Saved entries
────────────────
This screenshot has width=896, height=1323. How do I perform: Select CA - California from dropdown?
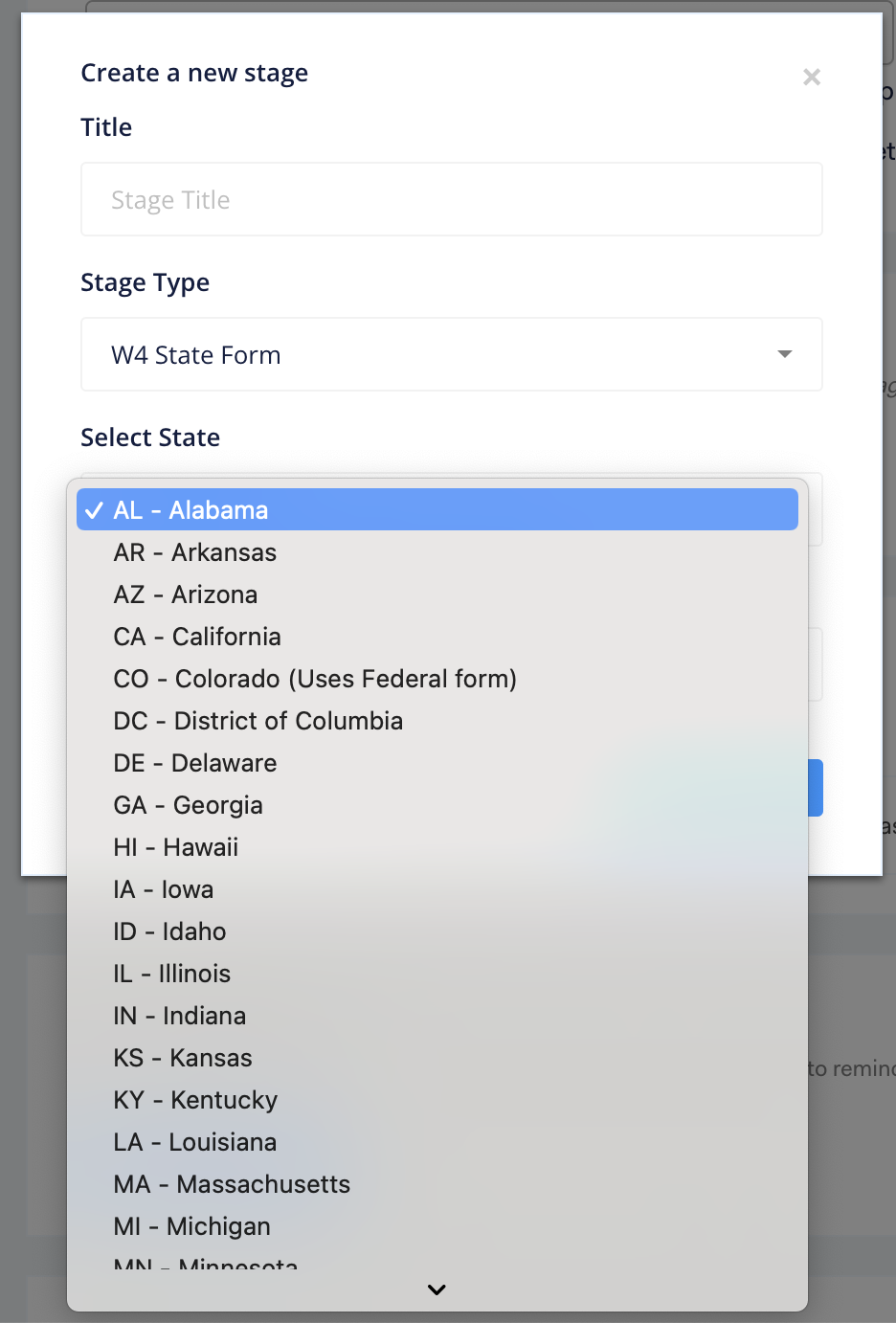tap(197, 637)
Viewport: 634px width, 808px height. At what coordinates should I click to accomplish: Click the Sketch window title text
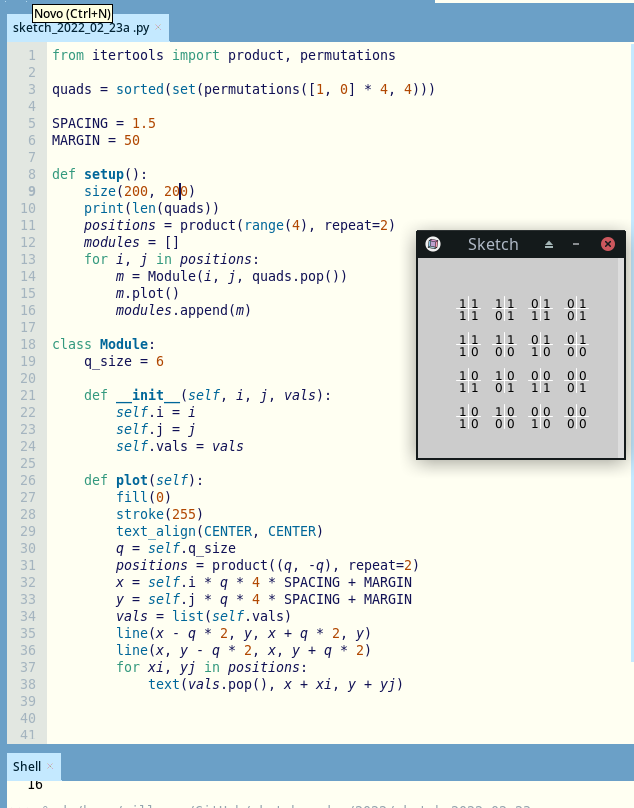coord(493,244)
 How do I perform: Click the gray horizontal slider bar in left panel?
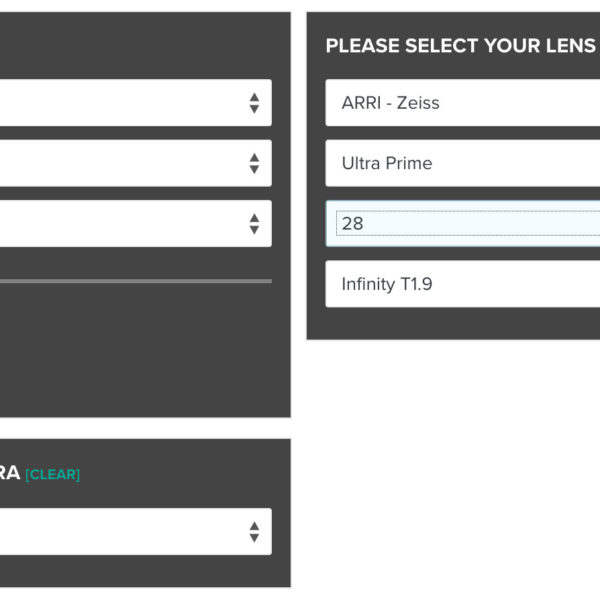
────────────────
■ TASK PROMPT
Where a record above holds a picture, drop the picture and print the rest exactly.

■ RESULT OF THIS TASK
This screenshot has width=896, height=1323. How do I perform: Select CA - California from dropdown?
tap(197, 637)
Viewport: 634px width, 808px height. At what coordinates should I click to accomplish: Click the Sketch window title text
coord(493,244)
 How do I perform: Click the gray horizontal slider bar in left panel?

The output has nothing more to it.